One of my favourite sessions at the RIS Convention last year was with Tayyiba Taylor, and it helped me understand more about how to navigate the conference. It’s such a huge event that it’s easy to get lost in all the different sessions, but having done it once I think from all the different speakers, there are a few sessions, a few gems that really stay with you. This was one of those sessions. In particular her discussion that the hijab does not alienate and disconnect you from society, but is a passport into different realms of action was something I had a lot of interesting conversations about afterwards. I won’t be at the Convention this year, but look forward to hearing about the lovely gems at this year’s event!
Misogyny has been woven into the practice of Islam and been passed off as religion. An example: sometimes when we possess modesty of dress, speech and behaviour, this is used to bar us from public space, when this should be our passport. This isn’t a discussion about the hijab or not the hijab, I’m saying that if a woman believes she needs to cover, then covering is not something she would necessarily do at home. Modesty in dress is about being in the public sphere, and about being active in all kinds of fields, about being an agent for social change. But people misunderstand and act as though their misperceptions are fact. Also, we need to be very cognizant of language are using. For example, humanity, not mankind, is more inclusive and allows a place for women.
About Shura: We used to be spectators to our own destiny and it still happens, where women are not given impact in decisions that affect them directly.. for example in the creation of masjids, but this is changing as we realise that the benefits of working together are far greater than anything that could be created by one gender body. In Atlanta, an Imam stepped down because he felt it was time for new leadership, and the shura council of the masjid (which was made up of men and women) met and selected a 20 year old man. So this was was an action that really showed their belief in the power of youth. Sometimes leadership of community doesn’t realise often that it is marginalizing women or disenfranchising youth, but we need to create space for people to become agents of social change. We need places that create synergy, harmony, communication.

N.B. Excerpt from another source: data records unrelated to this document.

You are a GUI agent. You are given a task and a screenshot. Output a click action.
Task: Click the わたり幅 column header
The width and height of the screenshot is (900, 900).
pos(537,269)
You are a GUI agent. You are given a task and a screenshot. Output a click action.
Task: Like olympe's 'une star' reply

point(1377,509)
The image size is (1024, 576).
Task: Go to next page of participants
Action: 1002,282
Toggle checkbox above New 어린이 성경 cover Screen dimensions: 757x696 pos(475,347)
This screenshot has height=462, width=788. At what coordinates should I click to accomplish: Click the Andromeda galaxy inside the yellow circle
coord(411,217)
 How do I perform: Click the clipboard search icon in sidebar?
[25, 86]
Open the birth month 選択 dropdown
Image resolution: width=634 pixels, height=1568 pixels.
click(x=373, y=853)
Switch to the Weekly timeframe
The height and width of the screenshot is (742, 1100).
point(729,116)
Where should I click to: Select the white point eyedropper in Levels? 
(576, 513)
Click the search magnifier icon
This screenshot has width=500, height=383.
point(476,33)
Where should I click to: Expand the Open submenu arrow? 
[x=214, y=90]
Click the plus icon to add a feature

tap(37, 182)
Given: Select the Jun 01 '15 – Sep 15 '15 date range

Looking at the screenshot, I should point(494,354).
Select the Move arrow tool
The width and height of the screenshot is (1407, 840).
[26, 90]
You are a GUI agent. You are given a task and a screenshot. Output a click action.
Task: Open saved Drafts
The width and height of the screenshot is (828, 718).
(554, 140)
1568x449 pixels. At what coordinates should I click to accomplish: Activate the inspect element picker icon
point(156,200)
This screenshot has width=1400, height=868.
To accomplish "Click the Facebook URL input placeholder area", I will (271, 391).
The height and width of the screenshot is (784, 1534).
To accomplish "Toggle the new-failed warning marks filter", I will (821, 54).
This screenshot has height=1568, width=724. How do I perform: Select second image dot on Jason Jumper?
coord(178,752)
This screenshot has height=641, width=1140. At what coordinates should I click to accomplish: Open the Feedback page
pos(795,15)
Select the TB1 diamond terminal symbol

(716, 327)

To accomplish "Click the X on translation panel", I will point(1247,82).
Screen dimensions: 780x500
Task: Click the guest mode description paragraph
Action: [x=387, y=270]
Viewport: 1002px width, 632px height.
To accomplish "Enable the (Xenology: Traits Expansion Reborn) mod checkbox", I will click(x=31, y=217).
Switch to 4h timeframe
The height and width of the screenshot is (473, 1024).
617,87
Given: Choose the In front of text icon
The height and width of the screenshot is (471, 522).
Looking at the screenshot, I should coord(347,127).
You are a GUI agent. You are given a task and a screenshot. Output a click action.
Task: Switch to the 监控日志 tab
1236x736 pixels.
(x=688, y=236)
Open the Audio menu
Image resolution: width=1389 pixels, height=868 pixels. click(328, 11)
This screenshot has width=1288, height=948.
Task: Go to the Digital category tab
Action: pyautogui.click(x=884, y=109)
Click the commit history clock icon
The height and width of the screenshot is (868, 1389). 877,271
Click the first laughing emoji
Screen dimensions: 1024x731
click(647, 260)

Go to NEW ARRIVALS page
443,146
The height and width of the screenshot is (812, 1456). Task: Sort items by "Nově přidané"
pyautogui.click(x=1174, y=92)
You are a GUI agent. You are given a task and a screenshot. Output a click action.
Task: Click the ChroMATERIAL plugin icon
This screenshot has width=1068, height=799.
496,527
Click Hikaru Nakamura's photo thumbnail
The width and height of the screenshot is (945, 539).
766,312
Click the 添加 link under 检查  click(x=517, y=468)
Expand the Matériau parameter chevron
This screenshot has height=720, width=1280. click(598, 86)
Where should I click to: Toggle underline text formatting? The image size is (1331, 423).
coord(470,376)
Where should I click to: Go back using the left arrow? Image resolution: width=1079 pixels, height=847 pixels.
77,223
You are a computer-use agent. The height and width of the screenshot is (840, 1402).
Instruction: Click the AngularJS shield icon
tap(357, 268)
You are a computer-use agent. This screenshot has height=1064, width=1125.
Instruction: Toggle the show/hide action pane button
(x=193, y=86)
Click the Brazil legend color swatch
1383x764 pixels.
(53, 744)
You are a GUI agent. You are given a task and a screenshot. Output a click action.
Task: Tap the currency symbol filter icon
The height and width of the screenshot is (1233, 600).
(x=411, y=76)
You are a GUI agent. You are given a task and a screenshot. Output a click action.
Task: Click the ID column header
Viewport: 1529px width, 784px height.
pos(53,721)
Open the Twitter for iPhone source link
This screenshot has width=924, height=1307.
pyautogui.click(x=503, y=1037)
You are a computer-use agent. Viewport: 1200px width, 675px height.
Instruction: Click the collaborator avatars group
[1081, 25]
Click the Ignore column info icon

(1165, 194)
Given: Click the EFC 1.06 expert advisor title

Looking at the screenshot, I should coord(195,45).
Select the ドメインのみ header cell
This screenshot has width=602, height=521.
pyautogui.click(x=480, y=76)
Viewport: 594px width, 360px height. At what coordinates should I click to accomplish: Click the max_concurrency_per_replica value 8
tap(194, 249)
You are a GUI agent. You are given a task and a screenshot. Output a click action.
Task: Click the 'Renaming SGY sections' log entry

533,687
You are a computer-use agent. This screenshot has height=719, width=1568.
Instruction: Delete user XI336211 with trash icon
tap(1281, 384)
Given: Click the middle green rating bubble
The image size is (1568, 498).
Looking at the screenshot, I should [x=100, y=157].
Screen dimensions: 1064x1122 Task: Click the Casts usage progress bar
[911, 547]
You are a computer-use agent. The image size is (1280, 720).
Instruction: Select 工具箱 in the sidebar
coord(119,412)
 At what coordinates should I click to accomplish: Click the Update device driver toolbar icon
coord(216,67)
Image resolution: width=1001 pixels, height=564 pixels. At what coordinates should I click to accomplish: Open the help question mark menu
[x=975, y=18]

You will hear will hear many things and be jazzed up over the course of this weekend. My challenge to you: what concrete change will you make in order to create positive change in your life and in your community? Our ibadah and muhamalat, (acts of worship and social affairs) have to be in sync to be believing men and women. If we’re building towering masjids and they are empty, or in another scenario they are full but are still alienating lots of people, that is a problem. From the topic of halal meat and masjids and islamic schools we have to think beyond and think more. These topics made sense as the discourse once, but we’ve gone from no masjids, to many many spaces. Now we need hospitals and universities. We need Muslim media outlets. So often we complain about portrayals of Muslims, but we need to take things seriously, and contribute and support these things. So again, beyond enthusiasm, what will you take away this weekend? What can you do to plant seeds for next generation?
Not just about our own individual deeds, it’s about improving our environment and creating a future environment. How are we using our place on world stage? Are we just about pontification? I talk to a lot of people about Muslim women and instead of joy, find myself deconstructing the idea of Muslim men being aggressive and the idea of women being oppressed a lot. So we need to be examples of light, We need to walk with sakina (tranquility) and salaam (peace), and have a portable peace that is not contingent on anything, not contingent on the weather, who you are with or by anything else. We need to have a peace that just cannot be tampered with because you are connected to Allah and know that you are a soul on the way back to God, and you know when you meet others that they are on the journey back to God too.
When you give your salaams and see them as someone on their journey back, then that determines how we are, how we look at each other, and how we look at ourselves. Again I’m challenging you: commit to do something before the end of the year. Don’t leave just with a sense of enthusiasm, leave with sense of responsibility and a sense of being an agent of change. We need to be clear about who we are, what our goals are, we are reading a book that tells us that if the mountains had received it, they would have been rent asunder. Think how much power we have, use that to become that soul in sakina who is on a journey back to God.
~Tayyiba Taylor, Reviving the Islamic Spirit Convention 2009/2010, Session 9, Dec 26th 2009.